2. Distacco e cinismo: Chi soffre di burnout tende a diventare pessimista perpetuo. Vanno ben oltre il vedere il bicchiere mezzo vuoto. Per loro il bicchiere è completamente vuoto e non c'è motivo di provare a riempirlo. Sentimenti di inutilità, disperazione e incapacità di accettare la consolazione degli altri o di connettersi all'empatia offerta dagli altri sono all'ordine del giorno. Si ritirano in se stessi e resistono alla socializzazione. Alla fine, alimentati dal desiderio di chiudere tutti fuori, si trasferiscono in uno stato di totale isolamento e giustificano il loro ritiro con un approccio cinico alla vita, alla famiglia, agli amici, al lavoro e così via. Il sentimento di disperazione si trasforma in uno di impotenza e crea una risposta predefinita a ogni suggerimento nella vena di "qual è il dannato punto comunque".

3. Sentimenti di insicurezza e inefficacia, mancanza di realizzazione: A volte le persone che soffrono di burnout sono ancora in grado di eseguire i movimenti. Arrivano ancora in ufficio. Fanno ancora il lavoro. Si uniscono ancora alla famiglia per la cena e si occupano delle faccende domestiche. Tuttavia, lo fanno in modo quasi robotico. Non c'è entusiasmo, nessun piacere e, quindi, le prestazioni ne risentono. Scoprono che le attività ordinarie richiedono più tempo. Procrastinano e inventano scuse sul motivo per cui sono meno efficaci. Si frustrano per cose che una volta erano facili e ora sembrano travolgenti. Certo, sono fisicamente presenti e funzionano a un certo livello. Ma emotivamente e mentalmente, sono un guscio di se stessi e sono profondamente consapevoli della loro inadeguatezza. Questo, come puoi immaginare, non fa che perpetuare quei sentimenti di esaurimento e distacco.

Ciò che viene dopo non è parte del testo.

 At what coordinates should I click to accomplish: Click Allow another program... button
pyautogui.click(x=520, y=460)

  1. Autorizzazione: Sebbene gli operatori sanitari sostengano costantemente che i loro pazienti si prendano del tempo per dare priorità alla loro salute e al loro benessere, non siamo così bravi a fare lo stesso per noi stessi. Ti invito a considerare come sembrerebbe, come sembrerebbe concedersi il permesso? Potresti usare una frase per incoraggiare un po' di cura di sé, come "Mi offro questa opportunità per il benessere". PER forse ti sposterai fisicamente in uno spazio che segnala al tuo corpo e al tuo cervello che è tempo di prenderti del tempo per te stesso: questo potrebbe essere il posto d'angolo nella tua stanza clinica, una stanza degli ospiti nella tua casa o uscire nel giardino. Concedere consapevolmente a te stesso il permesso di prenderti cura di te stesso in questo modo stabilisce l'intenzione di farlo. 

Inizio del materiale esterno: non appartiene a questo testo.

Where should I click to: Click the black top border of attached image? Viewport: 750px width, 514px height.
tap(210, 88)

  2. Consapevolezza e ancoraggio: Quindi, porta la tua consapevolezza alla tua esperienza del momento presente. Nota eventuali aree di tensione o tensione nel corpo. Molti di voi hanno indossato i DPI durante il turno e questo potrebbe aver lasciato una certa costrizione residua nel proprio corpo. Osserva tutte le sensazioni fisiche che hai, insieme ai tuoi pensieri e schemi di pensiero nel qui e ora. Se sorgono emozioni spiacevoli mentre lo fai, ti invito ad ancorarti al respiro, respirando completamente e profondamente mentre rimani con la tua esperienza. 

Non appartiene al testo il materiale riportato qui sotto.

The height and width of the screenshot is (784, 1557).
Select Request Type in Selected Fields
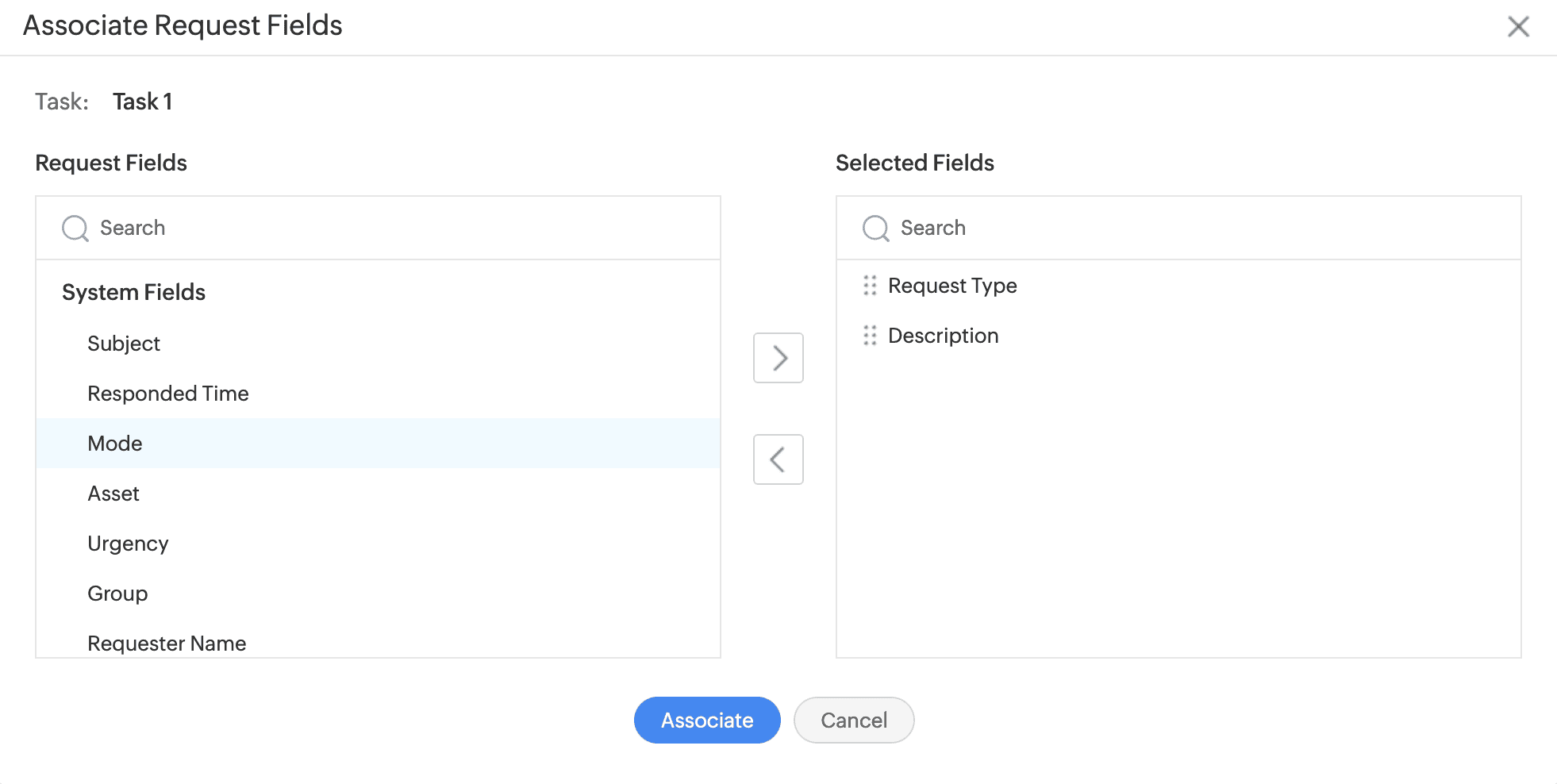tap(952, 286)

  3. Compassione: Ora che sei consapevole del tuo attuale stato fisico e mentale, considera di rivolgerti a te stesso con gentilezza. Cosa potresti fare in questo momento per offrirti gentilezza, proprio come faresti a un amico o collega che ha lavorato instancabilmente come operatore sanitario durante una pandemia. Potresti calmarti con un abbraccio? Se lo desideri, metti le mani sul cuore e senti la cura che scorre tra le dita. Potresti offrirti alcune parole di gentilezza o incoraggiamento mentre lo fai?
  4. Concepire: Quando ti senti pronto, considera te stesso di entrare nel momento successivo e in tutti i momenti futuri con un senso di benessere, vedendo e sentendoti dotato di energia e vitalità, rimani con la tua esplorazione il più a lungo possibile e nota se ce ne sono cambiamenti nel tuo stato mentale e/o fisico. Tieni presente che il benessere è un'esplorazione continua. Possiamo sempre testare e provare momenti di cura di sé. Quando sei pronto per uscire dalla fase di Envision, considera cosa potresti portare avanti da questa pratica PACE nel resto della tua giornata.